Re: [RFC PATCH 12/12] selftests/mm: khugepaged: Enlighten for mTHP collapse

From: Dev Jain
Date: Mon Dec 30 2024 - 02:09:45 EST



On 20/12/24 4:35 pm, Ryan Roberts wrote:
On 18/12/2024 09:50, Dev Jain wrote:
On 18/12/24 2:33 pm, Ryan Roberts wrote:
On 16/12/2024 16:51, Dev Jain wrote:
One of the testcases triggers a CoW on the 255th page (0-indexing) with
max_ptes_shared = 256. This leads to 0-254 pages (255 in number) being unshared,
and 257 pages shared, exceeding the constraint. Suppose we run the test as
./khugepaged -s 2. Therefore, khugepaged starts collapsing the range to order-2
folios, since PMD-collapse will fail due to the constraint.
When the scan reaches 254-257 PTE range, because at least one PTE in this range
is writable, with other 3 being read-only, khugepaged collapses this into an
order-2 mTHP, resulting in 3 extra PTEs getting unshared. After this, we
encounter
a 4-sized chunk of read-only PTEs, and mTHP collapse stops according to the
scaled
constraint, but the number of shared PTEs have now come under the constraint for
PMD-sized THPs. Therefore, the next scan of khugepaged will be able to collapse
this range into a PMD-mapped hugepage, leading to failure of this subtest. Fix
this by reducing the CoW range.
Is this description essentially saying that it's now possible to creep towards
collapsing to a full PMD-size block over successive scans due to rounding errors
in the scaling? Or is this just trying an edge case and the problem doesn't
generalize?
For this case, max_ptes_shared for order-2 is 256 >> (9 - 2) = 2, without
rounding errors. We cannot
really get a rounding problem because we are rounding down, essentially either
keep the restriction
same, or making it stricter, as we go down the orders.

But thinking again, this behaviour may generalize: essentially, let us say that
the distribution
of none ptes vs filled ptes is very skewed for the PMD case. In a local region,
this distribution
may not be skewed, and then an mTHP collapse will occur, making this entire
region uniform. Over time this
may keep happening and then the region will become globally uniform to come
under the PMD-constraint
on max_ptes_none, and eventually PMD-collapse will occur. Which may beg the
question whether we want
to detach khugepaged orders from mTHP sysfs settings.

• Entries provided:
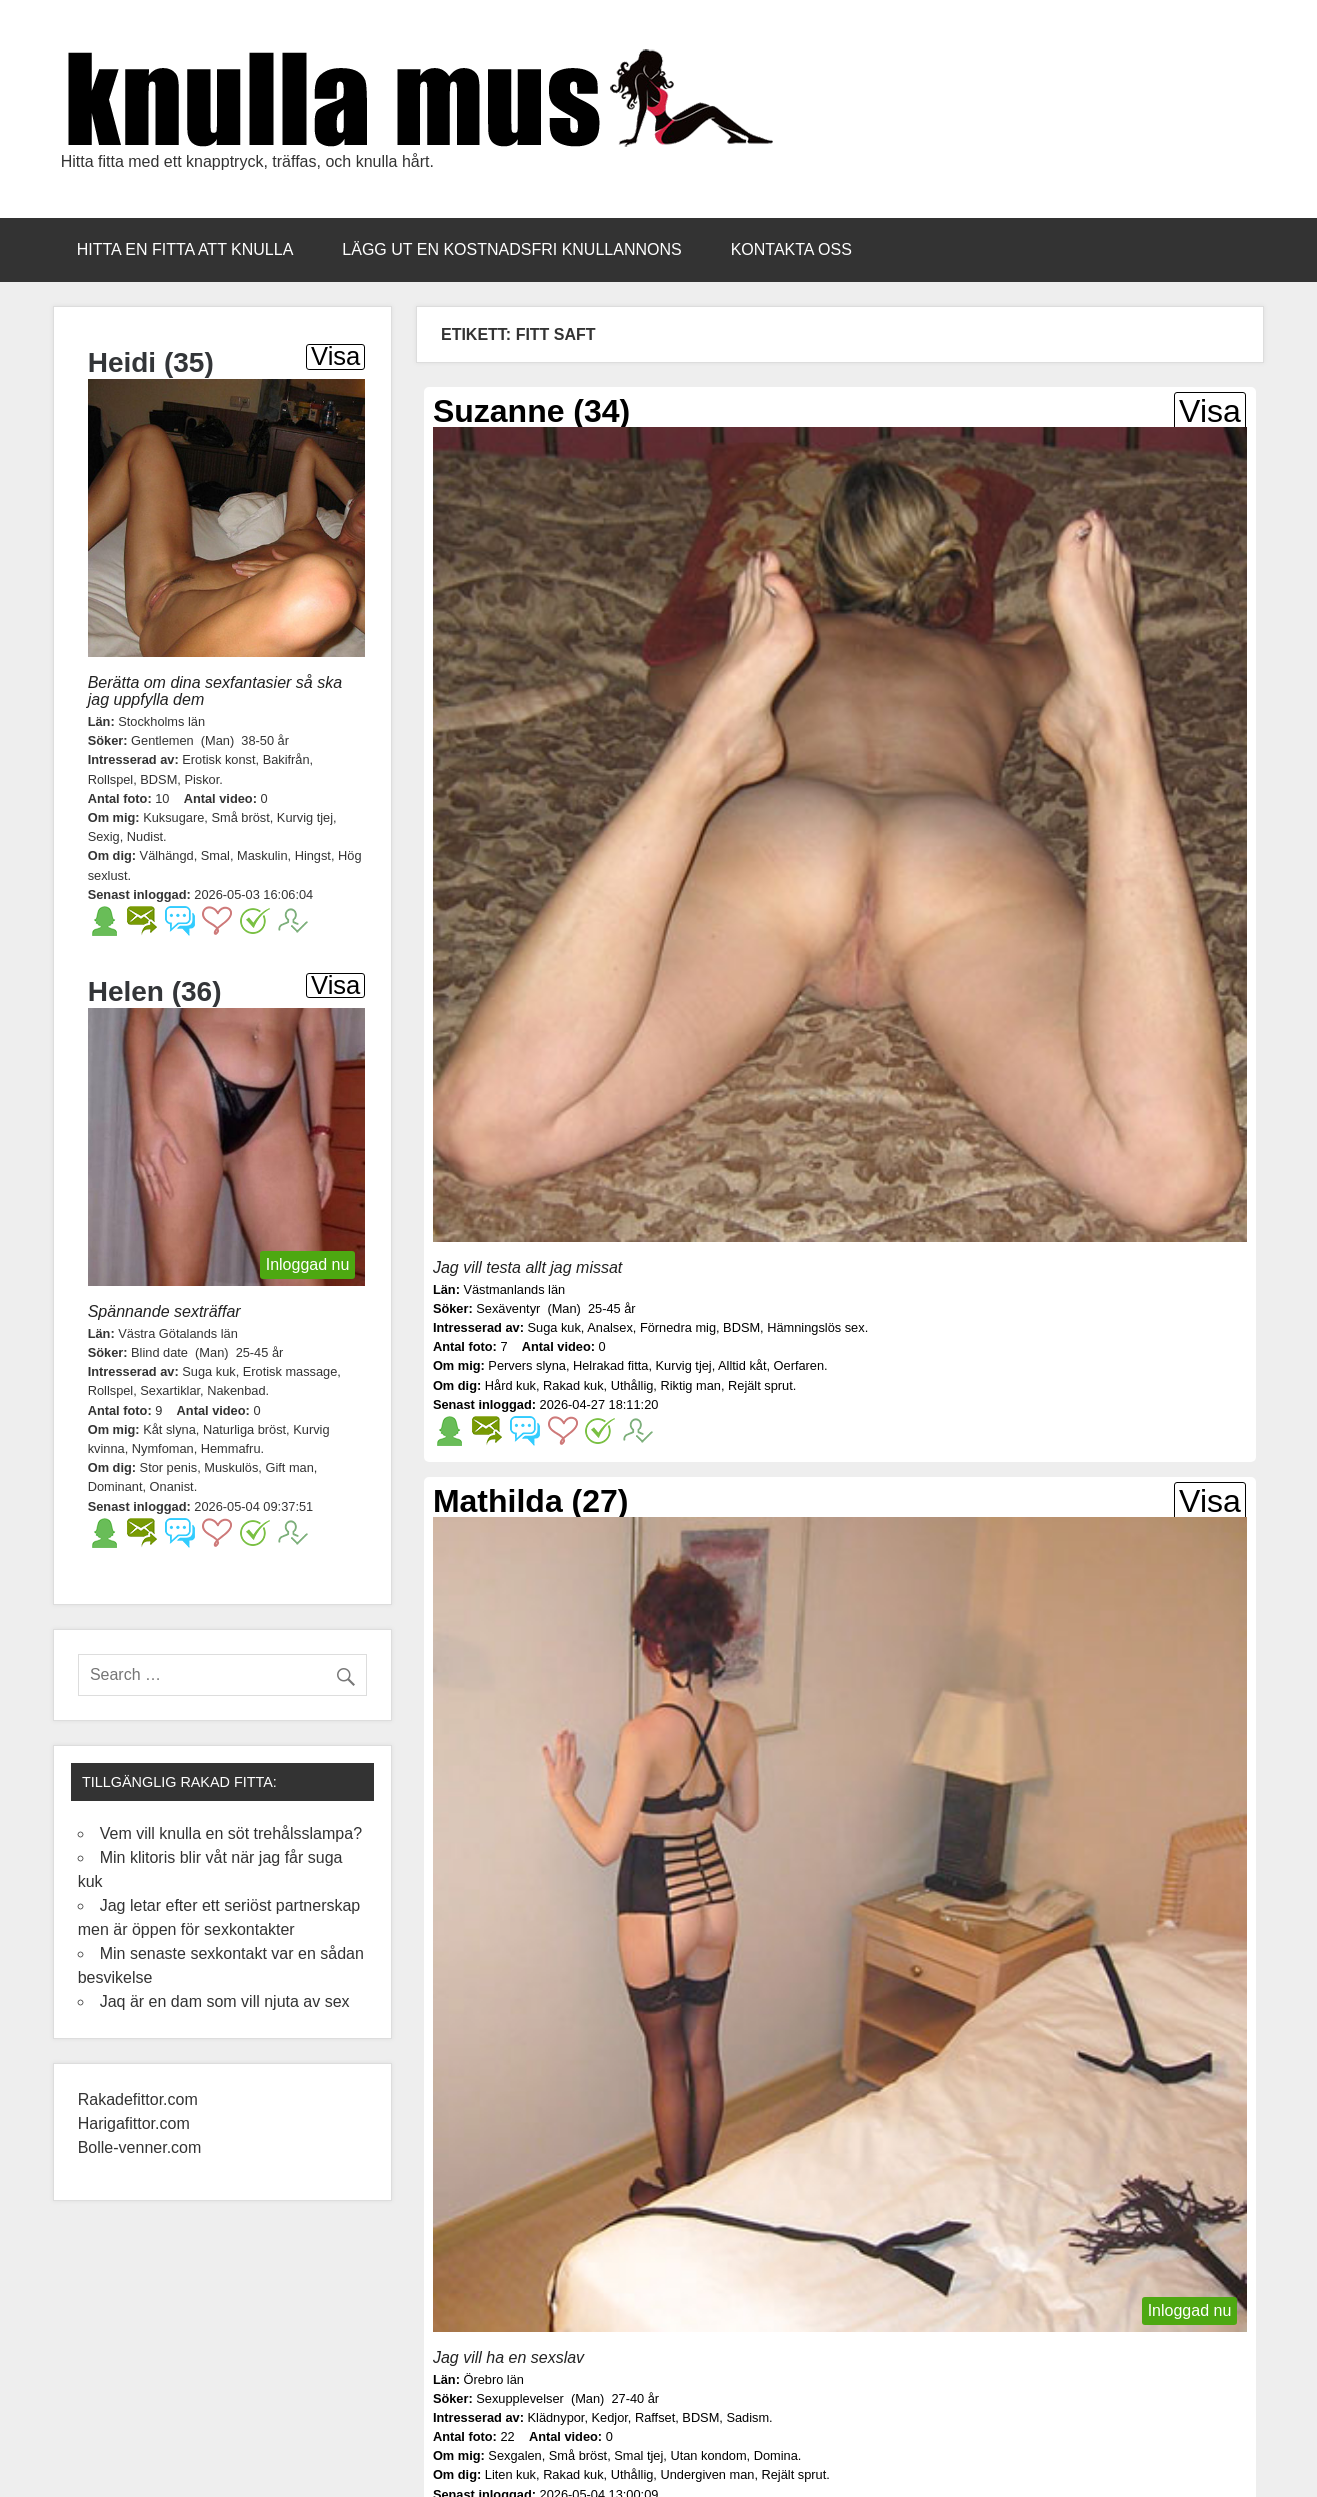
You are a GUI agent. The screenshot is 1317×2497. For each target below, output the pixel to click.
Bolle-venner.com (140, 2147)
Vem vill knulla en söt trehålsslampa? (231, 1833)
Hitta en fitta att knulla (185, 249)
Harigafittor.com (134, 2123)
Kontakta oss (791, 249)
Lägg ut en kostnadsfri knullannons (511, 249)
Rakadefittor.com (140, 2099)
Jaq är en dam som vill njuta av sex (225, 2001)
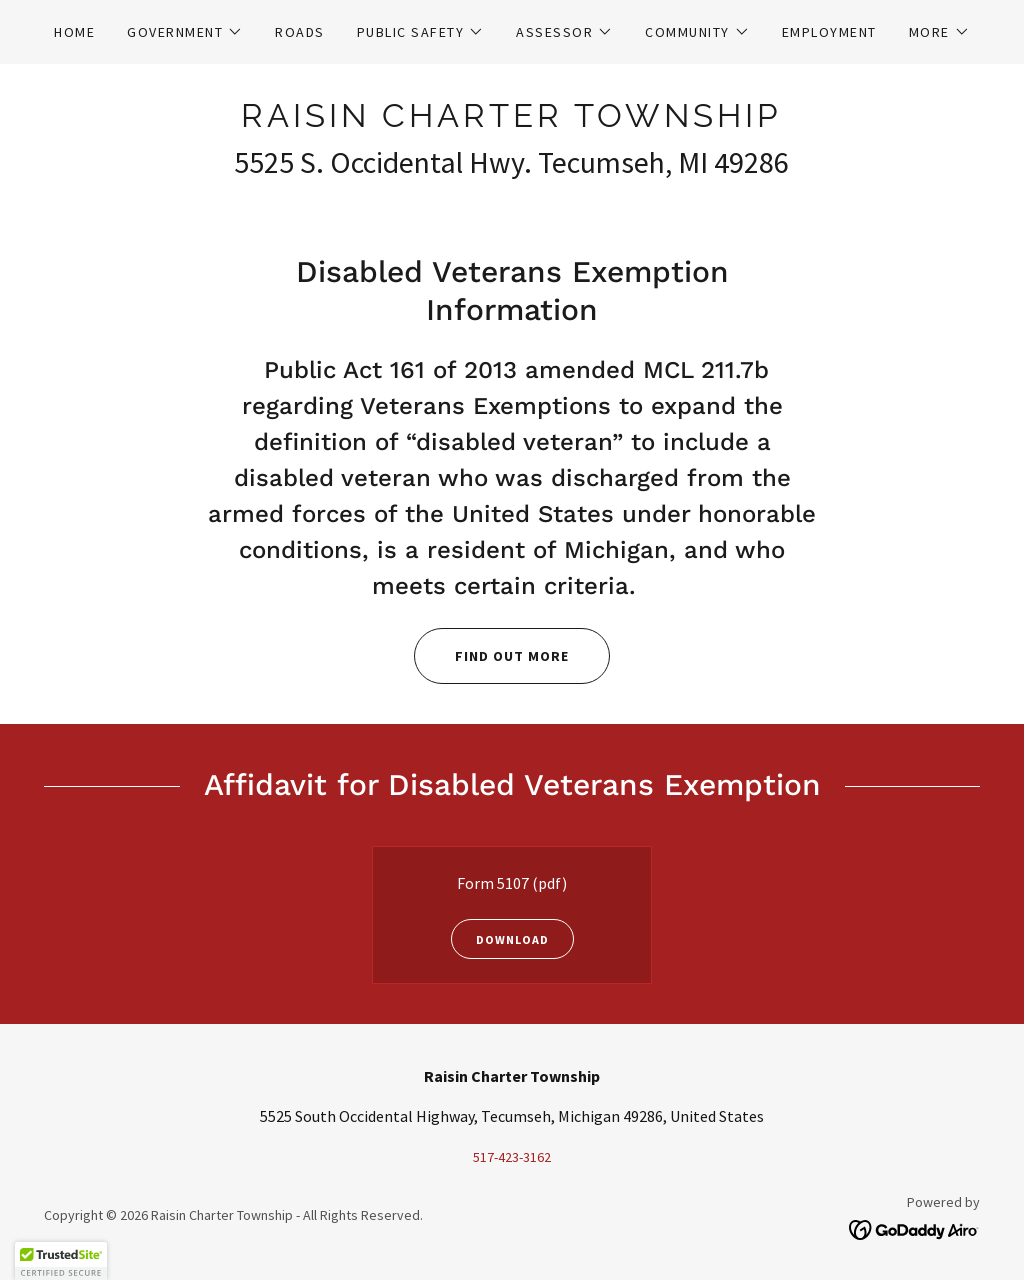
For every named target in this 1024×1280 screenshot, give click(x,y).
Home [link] (74, 32)
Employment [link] (829, 32)
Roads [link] (300, 32)
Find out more (491, 656)
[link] (512, 121)
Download (500, 939)
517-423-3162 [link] (512, 1157)
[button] (185, 32)
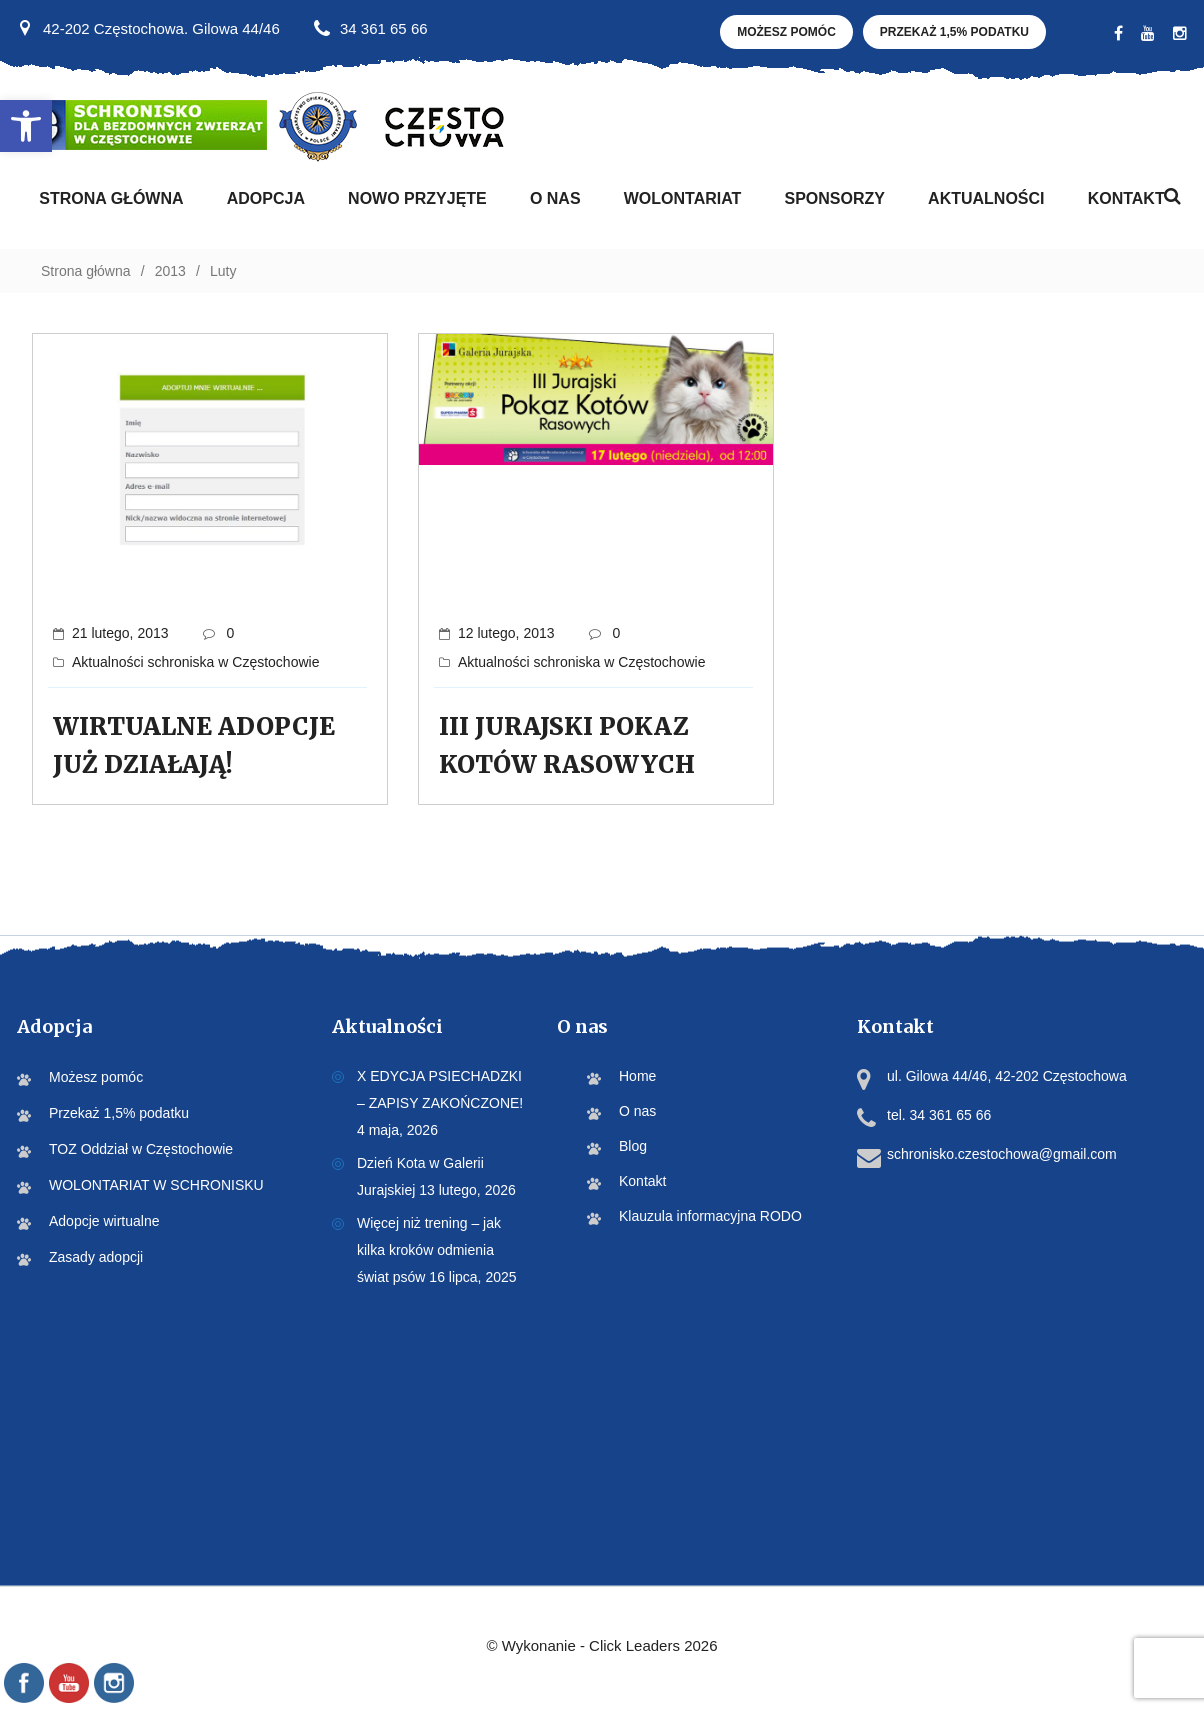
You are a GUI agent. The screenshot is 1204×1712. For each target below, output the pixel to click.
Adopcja (266, 198)
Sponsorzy (834, 198)
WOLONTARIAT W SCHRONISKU (156, 1185)
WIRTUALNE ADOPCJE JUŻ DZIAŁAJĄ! (194, 745)
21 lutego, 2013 (120, 633)
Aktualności (986, 198)
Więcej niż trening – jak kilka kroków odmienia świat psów (429, 1250)
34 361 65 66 (384, 28)
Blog (633, 1146)
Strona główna (86, 271)
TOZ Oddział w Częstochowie (141, 1149)
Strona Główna (111, 198)
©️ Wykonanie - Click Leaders (601, 1645)
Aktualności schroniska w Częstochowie (195, 662)
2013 (170, 271)
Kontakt (1126, 198)
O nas (555, 198)
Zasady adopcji (96, 1257)
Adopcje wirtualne (104, 1221)
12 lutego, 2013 (506, 633)
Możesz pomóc (786, 32)
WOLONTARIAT (683, 198)
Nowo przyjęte (417, 198)
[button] (26, 126)
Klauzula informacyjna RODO (710, 1216)
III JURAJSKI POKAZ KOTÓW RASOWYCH (567, 745)
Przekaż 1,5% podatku (954, 32)
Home (637, 1076)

• Given instruction 1: In the khugepaged patch thread, take the part that opens with the words containing "From: Dev Jain" and closes with "to the constraint.", and write it out again with "limit" substituted for "constraint".
• Given instruction 2: Condense the paragraph of the khugepaged patch thread beginning "But thinking again, this behaviour may generalize" into a short bulleted list that keeps its main facts.
The material has no connection to the khugepaged patch thread.

• Task solution 1:
From: Dev Jain
Date: Mon Dec 30 2024 - 02:09:45 EST



On 20/12/24 4:35 pm, Ryan Roberts wrote:
On 18/12/2024 09:50, Dev Jain wrote:
On 18/12/24 2:33 pm, Ryan Roberts wrote:
On 16/12/2024 16:51, Dev Jain wrote:
One of the testcases triggers a CoW on the 255th page (0-indexing) with
max_ptes_shared = 256. This leads to 0-254 pages (255 in number) being unshared,
and 257 pages shared, exceeding the limit. Suppose we run the test as
./khugepaged -s 2. Therefore, khugepaged starts collapsing the range to order-2
folios, since PMD-collapse will fail due to the limit.

• Task solution 2:
- The behavior may generalize.
- For the PMD case, the distribution of none PTEs versus filled PTEs may be very skewed.
- In a local region, the distribution may not be skewed, so an mTHP collapse occurs and makes that region uniform.
- If this keeps happening over time, the region becomes globally uniform enough to meet the PMD constraint on max_ptes_none.
- A PMD collapse eventually occurs.
- This raises the question of whether khugepaged orders should be detached from the mTHP sysfs settings.